Your goal: Update the material below by replacing every "GUI agent" with "screen automation agent", leaving all other text untouched.

Data shown:
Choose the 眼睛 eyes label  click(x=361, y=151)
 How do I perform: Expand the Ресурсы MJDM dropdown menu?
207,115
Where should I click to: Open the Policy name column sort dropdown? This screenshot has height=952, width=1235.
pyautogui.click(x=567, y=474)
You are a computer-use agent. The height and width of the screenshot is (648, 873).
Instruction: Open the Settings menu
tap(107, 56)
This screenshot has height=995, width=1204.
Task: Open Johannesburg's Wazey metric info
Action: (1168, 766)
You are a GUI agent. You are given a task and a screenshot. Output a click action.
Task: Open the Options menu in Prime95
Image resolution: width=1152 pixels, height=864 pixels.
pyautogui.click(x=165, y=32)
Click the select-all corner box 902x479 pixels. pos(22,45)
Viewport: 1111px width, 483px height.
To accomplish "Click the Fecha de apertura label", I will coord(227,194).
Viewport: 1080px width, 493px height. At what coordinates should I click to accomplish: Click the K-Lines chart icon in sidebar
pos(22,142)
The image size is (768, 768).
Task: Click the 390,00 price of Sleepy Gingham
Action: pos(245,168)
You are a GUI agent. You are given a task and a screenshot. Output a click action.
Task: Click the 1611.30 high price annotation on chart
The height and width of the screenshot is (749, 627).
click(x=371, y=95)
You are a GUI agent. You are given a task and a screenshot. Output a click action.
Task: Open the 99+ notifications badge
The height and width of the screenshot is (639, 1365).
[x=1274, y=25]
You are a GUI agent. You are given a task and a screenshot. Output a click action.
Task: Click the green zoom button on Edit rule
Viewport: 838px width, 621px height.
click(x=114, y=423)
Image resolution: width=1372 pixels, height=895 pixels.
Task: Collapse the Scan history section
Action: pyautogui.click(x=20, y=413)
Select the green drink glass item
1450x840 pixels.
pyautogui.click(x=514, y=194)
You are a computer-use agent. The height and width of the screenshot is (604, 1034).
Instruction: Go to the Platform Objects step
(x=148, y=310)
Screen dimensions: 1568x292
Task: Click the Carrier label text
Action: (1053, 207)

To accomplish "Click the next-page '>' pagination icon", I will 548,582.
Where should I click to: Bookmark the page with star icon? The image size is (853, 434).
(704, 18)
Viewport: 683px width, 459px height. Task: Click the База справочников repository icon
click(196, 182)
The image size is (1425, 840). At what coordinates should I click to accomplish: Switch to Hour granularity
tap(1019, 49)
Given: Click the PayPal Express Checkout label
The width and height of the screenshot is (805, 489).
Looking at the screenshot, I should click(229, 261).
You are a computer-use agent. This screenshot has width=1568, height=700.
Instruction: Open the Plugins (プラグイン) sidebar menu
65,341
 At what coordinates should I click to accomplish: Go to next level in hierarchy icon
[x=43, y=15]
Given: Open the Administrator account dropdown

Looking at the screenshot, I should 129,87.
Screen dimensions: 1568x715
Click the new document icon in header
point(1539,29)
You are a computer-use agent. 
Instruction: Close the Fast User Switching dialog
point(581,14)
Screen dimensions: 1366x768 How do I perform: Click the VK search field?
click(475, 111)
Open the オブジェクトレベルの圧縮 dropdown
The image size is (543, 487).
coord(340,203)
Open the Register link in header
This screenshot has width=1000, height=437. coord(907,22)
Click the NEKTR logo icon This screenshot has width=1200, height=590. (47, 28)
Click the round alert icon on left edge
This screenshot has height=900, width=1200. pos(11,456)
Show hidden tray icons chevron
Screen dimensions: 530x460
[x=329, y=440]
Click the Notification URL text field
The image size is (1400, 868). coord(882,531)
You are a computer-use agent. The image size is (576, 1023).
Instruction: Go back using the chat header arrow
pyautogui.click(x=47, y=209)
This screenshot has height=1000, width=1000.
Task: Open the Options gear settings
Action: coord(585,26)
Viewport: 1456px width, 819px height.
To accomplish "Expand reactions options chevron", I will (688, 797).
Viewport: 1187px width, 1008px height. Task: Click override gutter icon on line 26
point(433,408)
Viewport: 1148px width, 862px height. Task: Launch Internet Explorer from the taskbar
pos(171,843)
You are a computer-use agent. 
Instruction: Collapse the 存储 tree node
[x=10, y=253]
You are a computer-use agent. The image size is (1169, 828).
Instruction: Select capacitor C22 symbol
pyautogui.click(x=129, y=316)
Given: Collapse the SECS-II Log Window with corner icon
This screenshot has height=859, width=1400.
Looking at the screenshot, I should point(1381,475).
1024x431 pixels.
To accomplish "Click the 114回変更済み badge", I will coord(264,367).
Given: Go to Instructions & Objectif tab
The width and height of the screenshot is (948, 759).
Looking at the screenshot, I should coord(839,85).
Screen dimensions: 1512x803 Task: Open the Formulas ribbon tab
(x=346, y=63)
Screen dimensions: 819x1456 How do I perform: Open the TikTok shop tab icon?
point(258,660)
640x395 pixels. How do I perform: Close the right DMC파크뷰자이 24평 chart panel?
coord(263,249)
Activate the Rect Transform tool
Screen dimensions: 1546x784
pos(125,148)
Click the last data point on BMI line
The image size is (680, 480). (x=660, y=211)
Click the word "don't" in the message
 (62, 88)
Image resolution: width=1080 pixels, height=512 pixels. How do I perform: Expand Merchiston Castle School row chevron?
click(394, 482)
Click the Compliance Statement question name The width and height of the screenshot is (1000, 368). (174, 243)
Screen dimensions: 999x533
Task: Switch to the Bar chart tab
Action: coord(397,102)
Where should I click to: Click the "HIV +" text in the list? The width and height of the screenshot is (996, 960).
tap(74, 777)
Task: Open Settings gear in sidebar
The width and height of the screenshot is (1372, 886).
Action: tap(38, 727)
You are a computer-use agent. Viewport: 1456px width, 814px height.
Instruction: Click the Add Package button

Exercise response:
Choose the 眼睛 eyes label  click(x=361, y=151)
 How do I perform: Expand the Ресурсы MJDM dropdown menu?
207,115
Where should I click to: Open the Policy name column sort dropdown? This screenshot has height=952, width=1235.
pyautogui.click(x=567, y=474)
You are a computer-use agent. The height and width of the screenshot is (648, 873).
Instruction: Open the Settings menu
tap(107, 56)
This screenshot has height=995, width=1204.
Task: Open Johannesburg's Wazey metric info
Action: (1168, 766)
You are a screen automation agent. You are given a task and a screenshot. Output a click action.
Task: Open the Options menu in Prime95
Image resolution: width=1152 pixels, height=864 pixels.
pyautogui.click(x=165, y=32)
Click the select-all corner box 902x479 pixels. pos(22,45)
Viewport: 1111px width, 483px height.
To accomplish "Click the Fecha de apertura label", I will coord(227,194).
Viewport: 1080px width, 493px height. At what coordinates should I click to accomplish: Click the K-Lines chart icon in sidebar
pos(22,142)
The image size is (768, 768).
Task: Click the 390,00 price of Sleepy Gingham
Action: pos(245,168)
You are a screen automation agent. You are given a task and a screenshot. Output a click action.
Task: Click the 1611.30 high price annotation on chart
The height and width of the screenshot is (749, 627).
click(x=371, y=95)
You are a screen automation agent. You are given a task and a screenshot. Output a click action.
Task: Open the 99+ notifications badge
The height and width of the screenshot is (639, 1365).
[x=1274, y=25]
You are a screen automation agent. You are given a task and a screenshot. Output a click action.
Task: Click the green zoom button on Edit rule
Viewport: 838px width, 621px height.
click(x=114, y=423)
Image resolution: width=1372 pixels, height=895 pixels.
Task: Collapse the Scan history section
Action: pyautogui.click(x=20, y=413)
Select the green drink glass item
1450x840 pixels.
pyautogui.click(x=514, y=194)
You are a computer-use agent. The height and width of the screenshot is (604, 1034).
Instruction: Go to the Platform Objects step
(x=148, y=310)
Screen dimensions: 1568x292
Task: Click the Carrier label text
Action: (1053, 207)

To accomplish "Click the next-page '>' pagination icon", I will 548,582.
Where should I click to: Bookmark the page with star icon? The image size is (853, 434).
(704, 18)
Viewport: 683px width, 459px height. Task: Click the База справочников repository icon
click(196, 182)
The image size is (1425, 840). At what coordinates should I click to accomplish: Switch to Hour granularity
tap(1019, 49)
Given: Click the PayPal Express Checkout label
The width and height of the screenshot is (805, 489).
Looking at the screenshot, I should click(229, 261).
You are a computer-use agent. This screenshot has width=1568, height=700.
Instruction: Open the Plugins (プラグイン) sidebar menu
65,341
 At what coordinates should I click to accomplish: Go to next level in hierarchy icon
[x=43, y=15]
Given: Open the Administrator account dropdown

Looking at the screenshot, I should 129,87.
Screen dimensions: 1568x715
Click the new document icon in header
point(1539,29)
You are a computer-use agent. 
Instruction: Close the Fast User Switching dialog
point(581,14)
Screen dimensions: 1366x768 How do I perform: Click the VK search field?
click(475, 111)
Open the オブジェクトレベルの圧縮 dropdown
The image size is (543, 487).
coord(340,203)
Open the Register link in header
This screenshot has width=1000, height=437. coord(907,22)
Click the NEKTR logo icon This screenshot has width=1200, height=590. (47, 28)
Click the round alert icon on left edge
This screenshot has height=900, width=1200. pos(11,456)
Show hidden tray icons chevron
Screen dimensions: 530x460
[x=329, y=440]
Click the Notification URL text field
The image size is (1400, 868). coord(882,531)
You are a computer-use agent. The image size is (576, 1023).
Instruction: Go back using the chat header arrow
pyautogui.click(x=47, y=209)
This screenshot has height=1000, width=1000.
Task: Open the Options gear settings
Action: coord(585,26)
Viewport: 1456px width, 819px height.
To accomplish "Expand reactions options chevron", I will (688, 797).
Viewport: 1187px width, 1008px height. Task: Click override gutter icon on line 26
point(433,408)
Viewport: 1148px width, 862px height. Task: Launch Internet Explorer from the taskbar
pos(171,843)
You are a computer-use agent. 
Instruction: Collapse the 存储 tree node
[x=10, y=253]
You are a computer-use agent. The image size is (1169, 828).
Instruction: Select capacitor C22 symbol
pyautogui.click(x=129, y=316)
Given: Collapse the SECS-II Log Window with corner icon
This screenshot has height=859, width=1400.
Looking at the screenshot, I should point(1381,475).
1024x431 pixels.
To accomplish "Click the 114回変更済み badge", I will coord(264,367).
Given: Go to Instructions & Objectif tab
The width and height of the screenshot is (948, 759).
Looking at the screenshot, I should coord(839,85).
Screen dimensions: 1512x803 Task: Open the Formulas ribbon tab
(x=346, y=63)
Screen dimensions: 819x1456 How do I perform: Open the TikTok shop tab icon?
point(258,660)
640x395 pixels. How do I perform: Close the right DMC파크뷰자이 24평 chart panel?
coord(263,249)
Activate the Rect Transform tool
Screen dimensions: 1546x784
pos(125,148)
Click the last data point on BMI line
The image size is (680, 480). (x=660, y=211)
Click the word "don't" in the message
 (62, 88)
Image resolution: width=1080 pixels, height=512 pixels. How do I perform: Expand Merchiston Castle School row chevron?
click(394, 482)
Click the Compliance Statement question name The width and height of the screenshot is (1000, 368). (174, 243)
Screen dimensions: 999x533
Task: Switch to the Bar chart tab
Action: coord(397,102)
Where should I click to: Click the "HIV +" text in the list? The width and height of the screenshot is (996, 960).
tap(74, 777)
Task: Open Settings gear in sidebar
The width and height of the screenshot is (1372, 886).
Action: tap(38, 727)
You are a computer-use agent. Viewport: 1456px width, 814px height.
Instruction: Click the Add Package button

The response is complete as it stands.